Written by Nils August Andresen on Wednesday November 10, 2010

America's top students may be a tiny percentage of the national vote, but without them the GOP can't develop the policies it needs to govern.

This is part three in a series.  Click here for part 1 and part 2.


OK. So the Republicans might have offended some small academic elites across the country – does it matter?

I think it is too early to say whether it matters directly in terms of demographics and electoral success. The highly educated are a tiny percentage of the country, of course.

However, there is another side to the challenge: one of governance and policy. A party needs a well-educated echelon – call it an elite – to formulate policy to deal with complex challenges. Without the philosophical and academic achievements of the likes of Friedrich von Hayek, Milton Friedman and James Q. Wilson, the Reagan revolution would not have been possible.
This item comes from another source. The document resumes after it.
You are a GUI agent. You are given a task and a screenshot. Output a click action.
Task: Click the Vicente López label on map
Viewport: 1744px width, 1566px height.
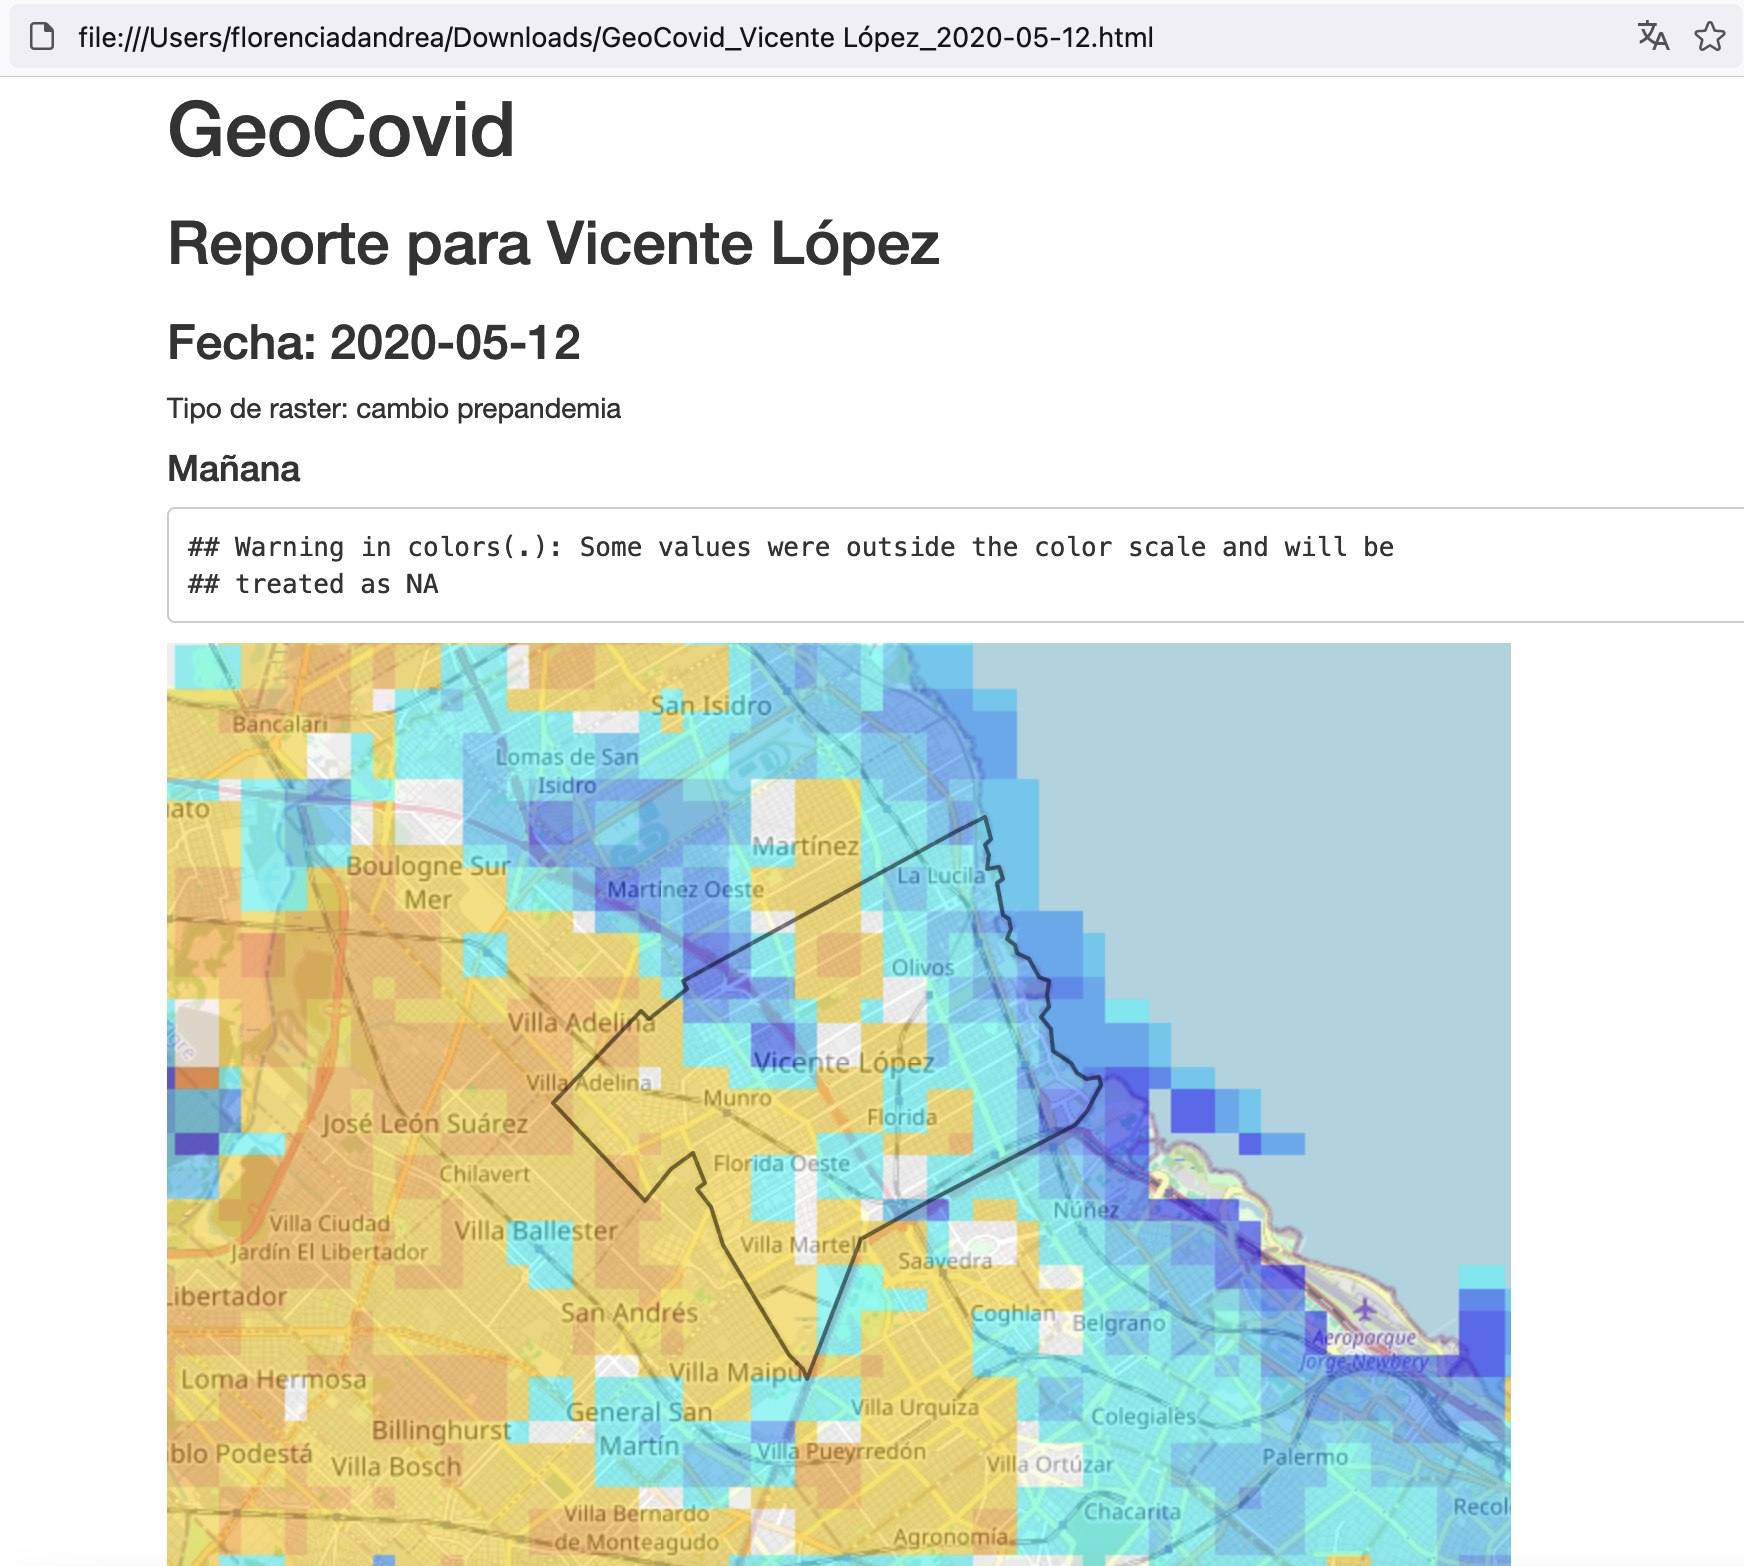(843, 1062)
Even the Bush administration, which critics tried to portray as anti-academic, benefited enormously from the Ivy League. George W. Bush went to Yale (as did his father) and went on to do an MBA at Harvard – albeit with moderate grades. Donald Rumsfeld went to Princeton. Paul Wolfowitz was at Cornell – though a Democrat at the time. Treasury secretary Hank Paulson started out at Dartmouth, before doing his MBA at Harvard. Chairman in President Bush’s Foreign Intelligence Advisory Board – and National Security Advisor in the administration of George H.W. Bush – Brent Scowcroft, did his PhD at Columbia. Condoleezza Rice had been a Provost at Stanford, “the Ivy of the West”. Robert Gates, who Obama has retained, went to the College of William and Mary, one of “the Public Ivies”. And David Frum, went to Yale before he got his J.D. at Harvard.

I believe future Republican administrations would also try to draw on such talent to formulate policy. However, the well is drying up. So few of the experts in any given field will in the future be Republican. That is an enormous problem. The intellectual resources directed at finding conservative answers to today’s problems are weakened year by year. If not quite critical yet, thanks to the efforts of an older generation of Republicans, the ramifications of this trend might be dramatic.

Finally, there is a question of identity: If the conservative movement – for whatever reasons – is unable to comprise those who seek knowledge, to improve their own situation and that of their community, what kind of movement is it? Of course, I do not mean to belittle the efforts of small-business owners across the country, or any other group that works hard and contributes to their communities. However, it seems to me that a movement whose ideology flows from personal responsibility, moderation, and a respect for accumulated wisdom, losing this demographic so drastically cannot be a good sign.

Predictably, many Republicans who observe these trends will blame the academics: Leftists, who like to boss people around, who don’t connect with “real” people’s concerns. However, Republicans also like to argue that people are not stupid, and that Democrats should stop talking down to them. That is a fair point. People’s concerns are a reality, and politicians should to the best of their ability try to understand what is reasonable about them. However, Republicans pretend that there is one group that really is stupid, one group that just “doesn’t get it”: Ivy League students.

At least for me, that this one particular group should “get” the country’s problems so much less than everyone else, goes against, well, common sense. And in the end, therefore, the problem in this story might not reside in Tompkins County. The better question might be what is wrong with the Republican Party.